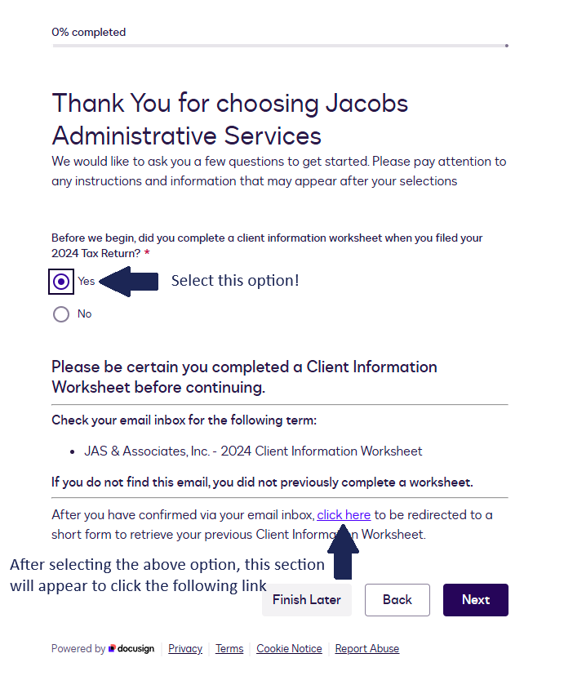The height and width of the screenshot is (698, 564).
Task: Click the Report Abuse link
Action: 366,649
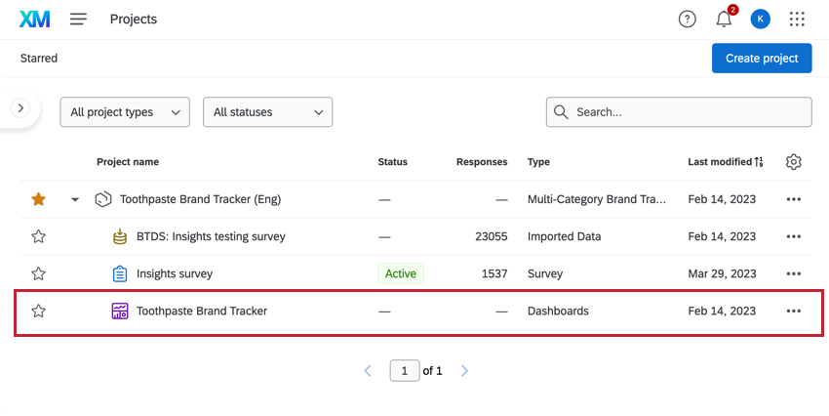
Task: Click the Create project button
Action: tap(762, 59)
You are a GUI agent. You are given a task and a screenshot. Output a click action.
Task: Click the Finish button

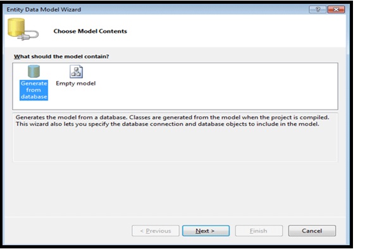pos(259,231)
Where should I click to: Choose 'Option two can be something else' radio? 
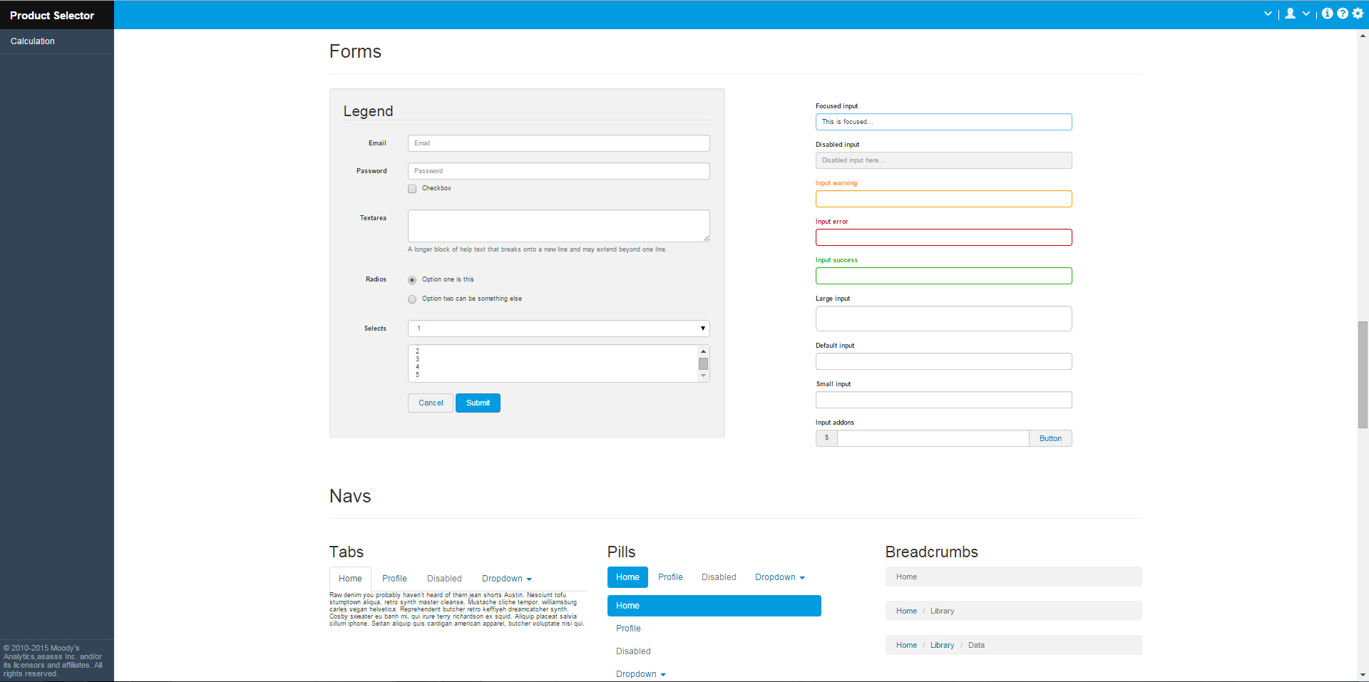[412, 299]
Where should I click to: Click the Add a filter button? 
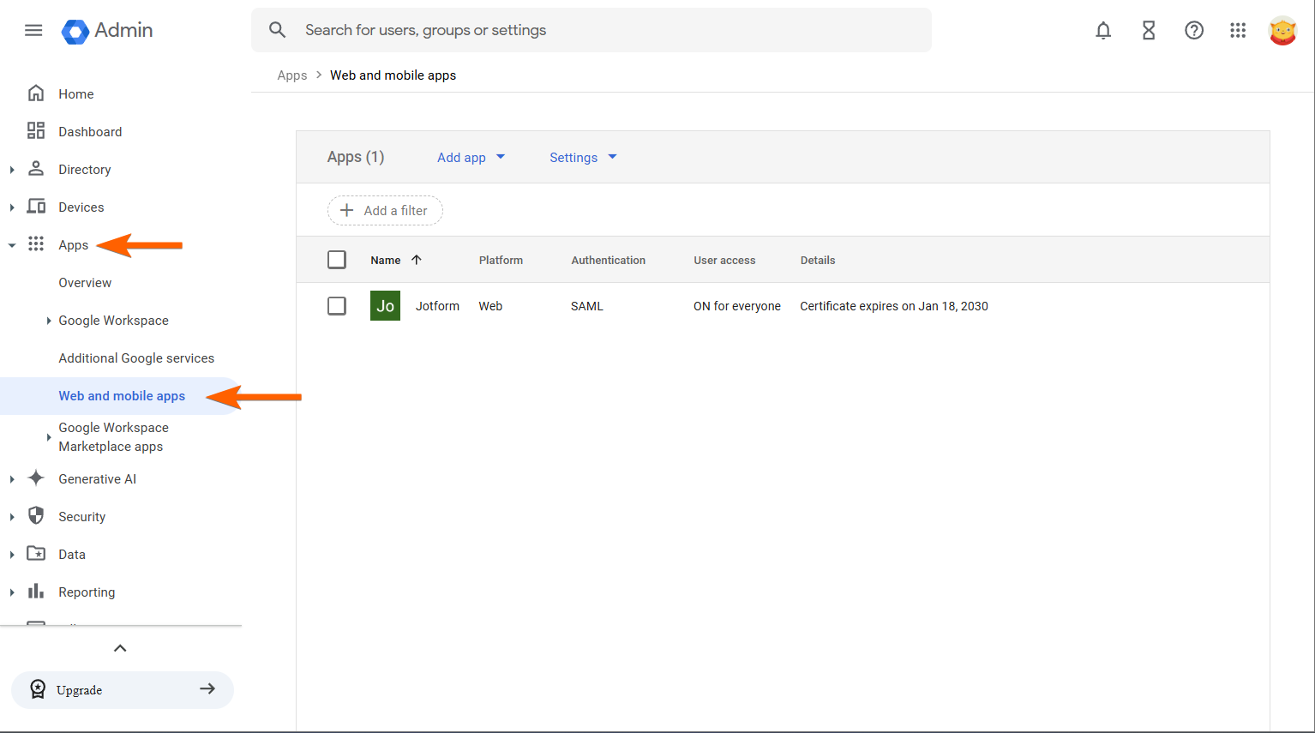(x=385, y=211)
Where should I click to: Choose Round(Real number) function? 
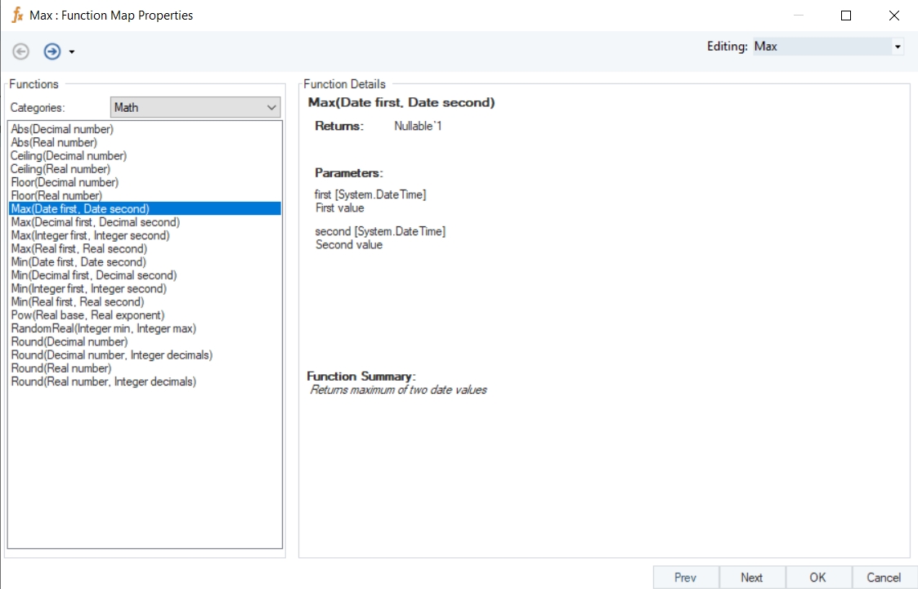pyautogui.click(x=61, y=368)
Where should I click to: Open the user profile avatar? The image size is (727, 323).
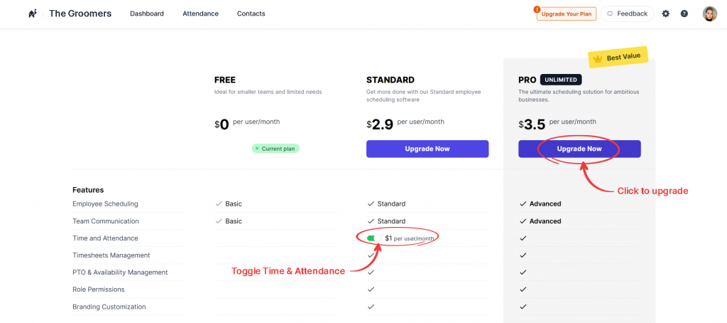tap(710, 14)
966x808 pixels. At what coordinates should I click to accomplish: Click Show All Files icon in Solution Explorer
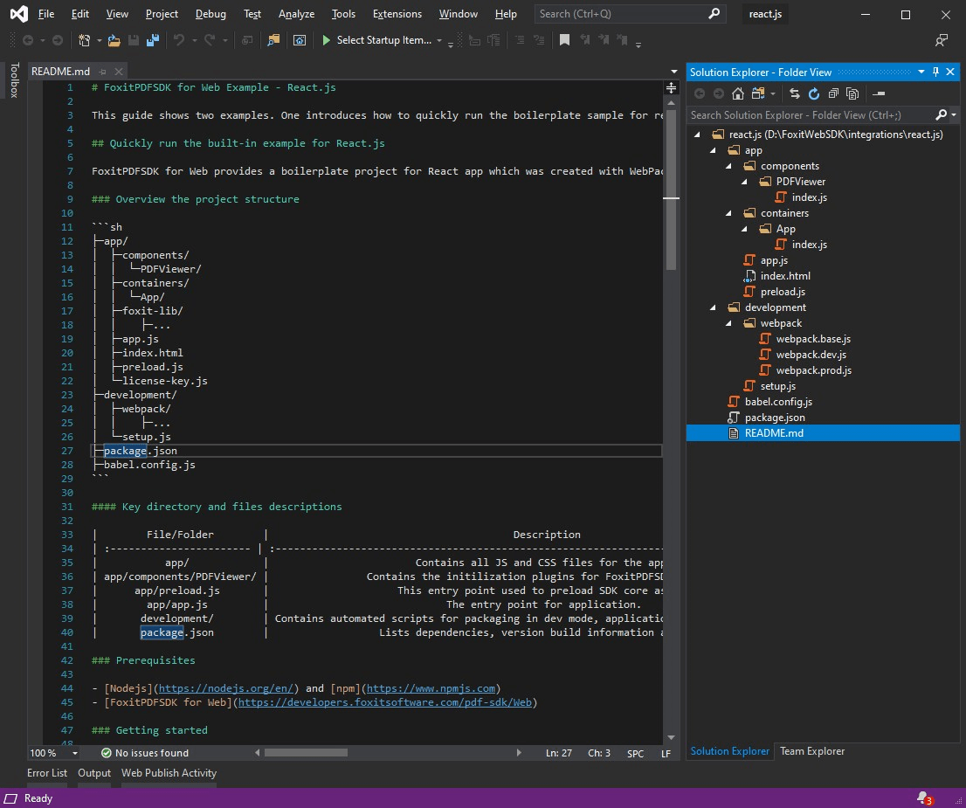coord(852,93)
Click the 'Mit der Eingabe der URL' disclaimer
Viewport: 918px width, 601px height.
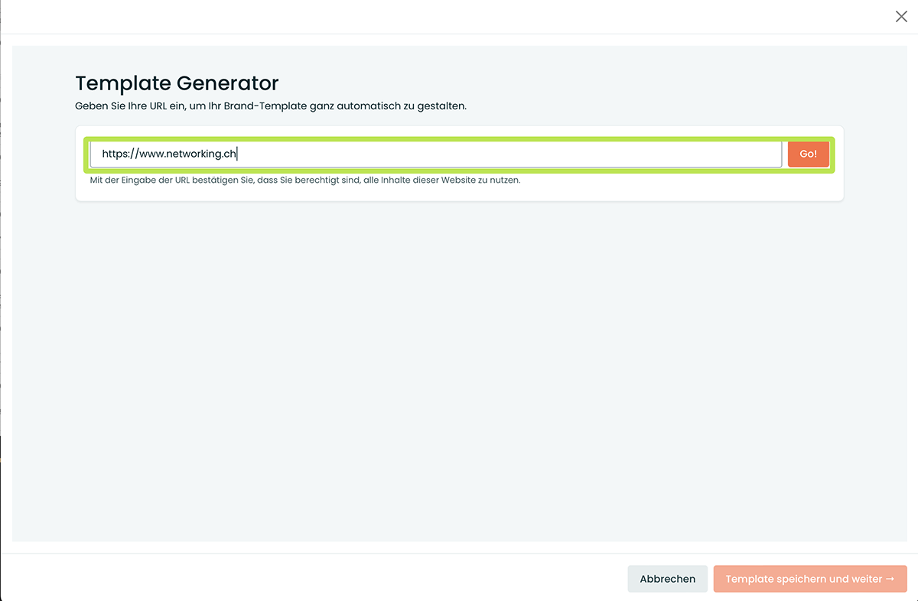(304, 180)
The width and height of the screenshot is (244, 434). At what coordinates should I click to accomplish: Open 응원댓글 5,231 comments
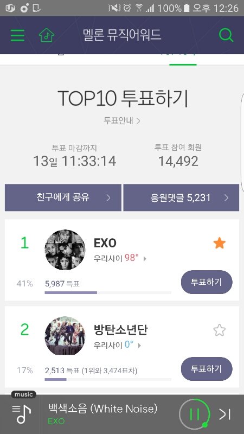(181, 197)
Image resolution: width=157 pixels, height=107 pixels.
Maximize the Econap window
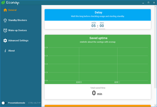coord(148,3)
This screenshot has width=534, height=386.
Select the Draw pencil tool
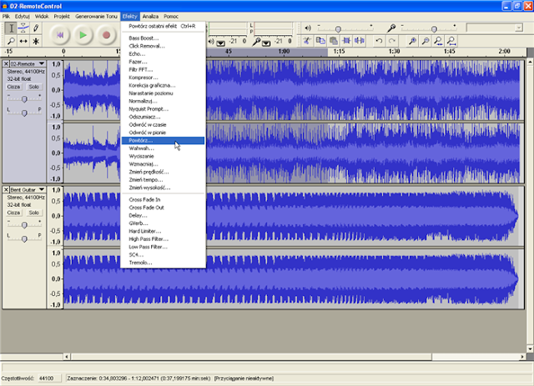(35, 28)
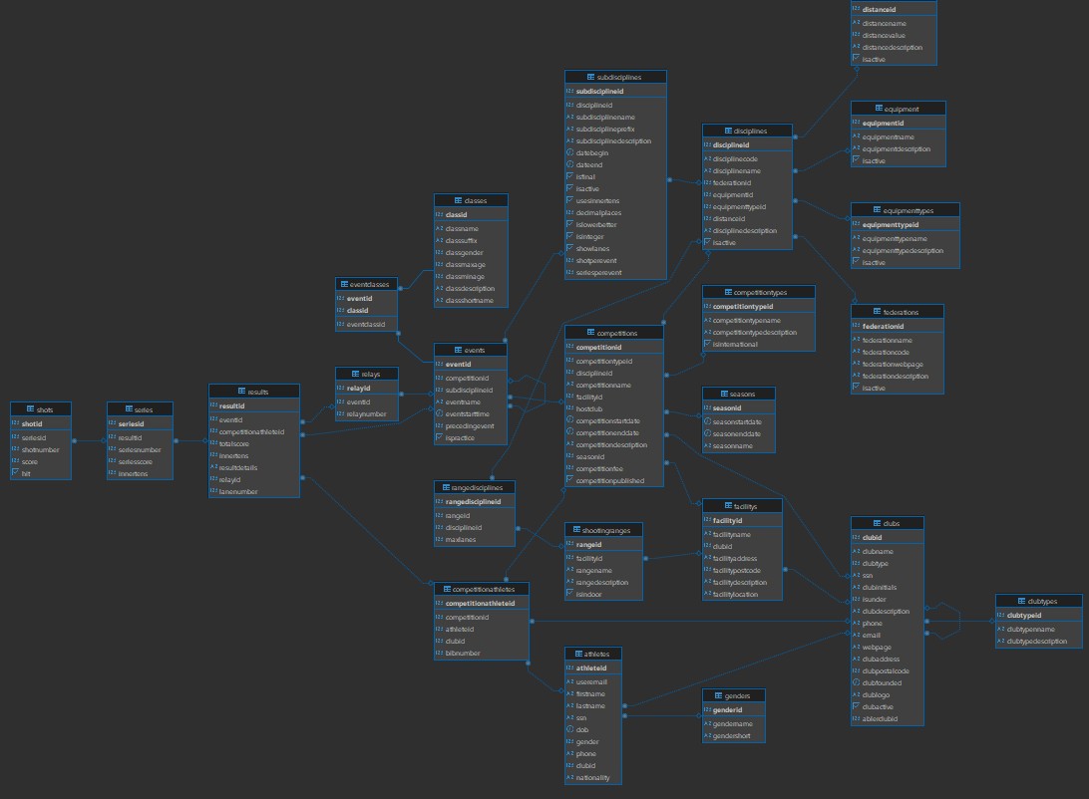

*Instructions for the task*. Please give again only those lines that run from the one containing "You are a GUI" through the final line of the listing, both included, exactly as written and without pictures.

*Response*.
You are a GUI agent. You are given a task and a screenshot. Output a click action.
Task: Click the Finish button

pos(259,231)
Where should I click to: Choose 'Option two can be something else' radio? 
[412, 299]
Where should I click to: Click the Add a filter button? 
(x=385, y=211)
Where should I click to: Choose Round(Real number) function? 
pyautogui.click(x=61, y=368)
Where should I click to: Open the user profile avatar? The image size is (727, 323).
tap(710, 14)
966x808 pixels. At what coordinates should I click to accomplish: Click Show All Files icon in Solution Explorer
coord(852,93)
Click the 'Mit der Eingabe der URL' disclaimer
Viewport: 918px width, 601px height.
(304, 180)
The width and height of the screenshot is (244, 434). At what coordinates should I click to accomplish: Open 응원댓글 5,231 comments
(181, 197)
Image resolution: width=157 pixels, height=107 pixels.
Maximize the Econap window
coord(148,3)
This screenshot has width=534, height=386.
Select the Draw pencil tool
(35, 28)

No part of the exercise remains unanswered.